Doris lo había meditado en el camino. La familia Carrasco ya estaba acabada; soltar a Augusto no era un riesgo de seguridad, pero sí un riesgo social: ese tipo seguiría estafando mujeres. No podía dejarlo libre, pero tampoco mantenerlo gratis.
La solución perfecta era enviarlos a ambos al pueblo. En ese entorno rural y duro, la dinámica de poder cambiaría. Augusto, un inútil sin dinero, dependería de Andrea. Sería el infierno perfecto para ambos.
—Entendido —dijo Sombra.
***
Mientras tanto, en la residencia Villar, Noé Villar echaba espuma por la boca. La idea de irse a África veinte años y vivir bajo el yugo de la familia de Izan le revolvía el estómago.
Originalmente pensaba que, con su hermano mayor como heredero, él podría aplastar a Doris. ¡Pero todo se había ido al diablo!

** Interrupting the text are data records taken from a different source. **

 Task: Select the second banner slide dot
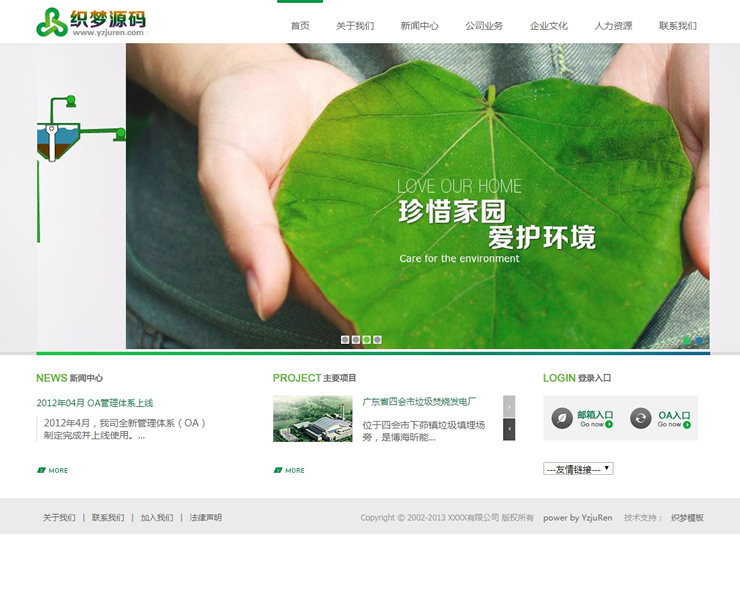tap(356, 340)
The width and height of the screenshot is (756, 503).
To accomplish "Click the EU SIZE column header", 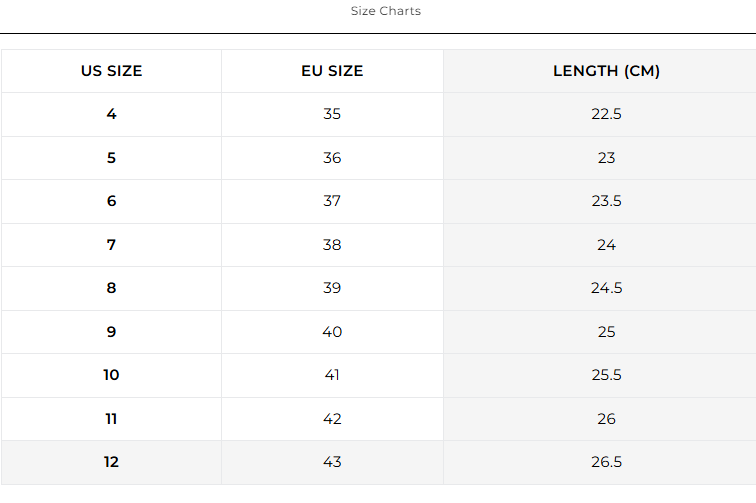I will (x=332, y=71).

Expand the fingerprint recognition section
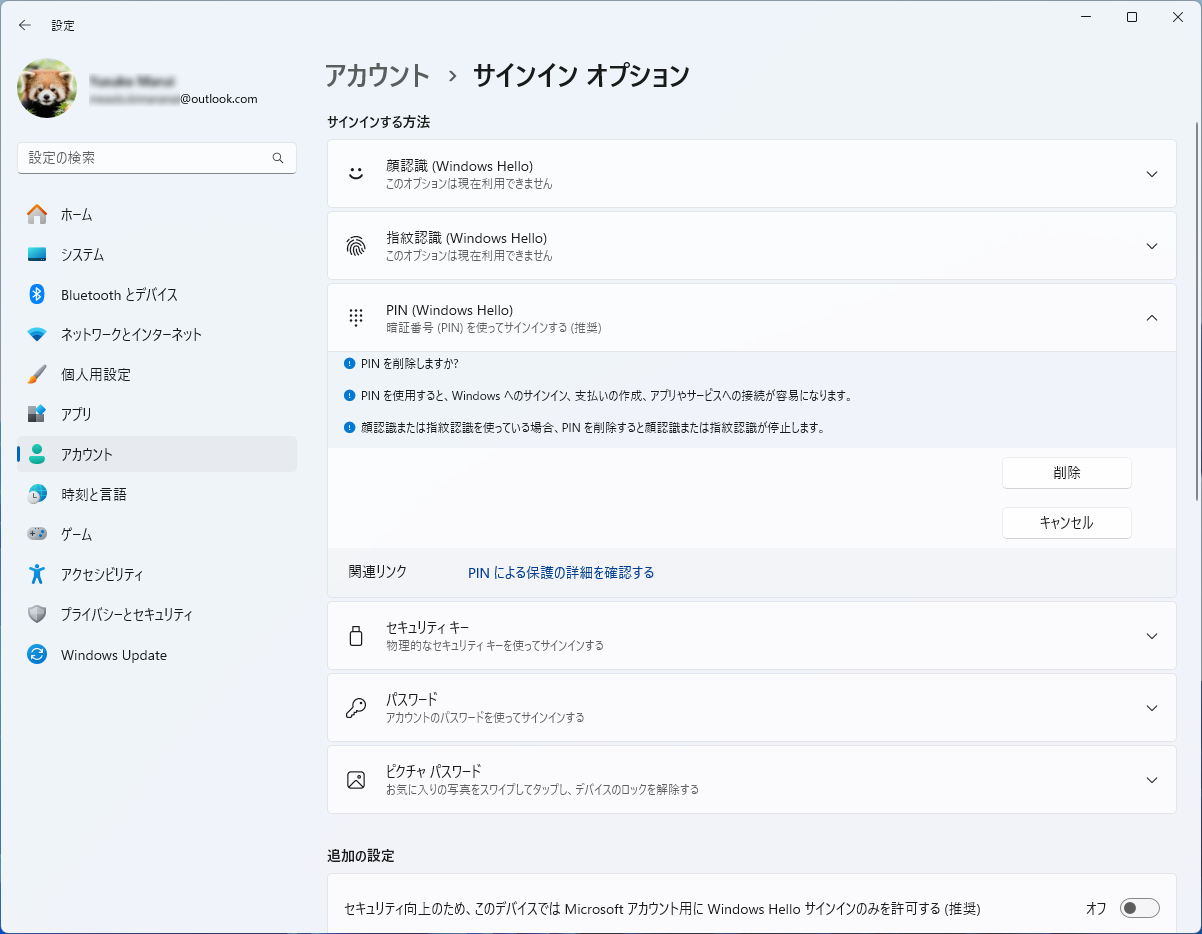pyautogui.click(x=1151, y=246)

No se iría sin dar pelea. Tenía que hacerle algo a Doris antes de partir.
Salió de su cuarto hecho una furia, celular en mano.
Héctor, que estaba en cama recuperándose de la paliza que le dieron los hombres de Higinio, lo vio pasar.
—¿A dónde vas?
—¡A buscar quién le dé un susto a esa maldita Doris!
Héctor no pudo detenerlo; le dolía hasta respirar. Higinio no se había andado con juegos.
Sin embargo, Noé no llegó lejos. Apenas puso un pie fuera de la casa principal, un grito desgarrador rompió el silencio de la noche.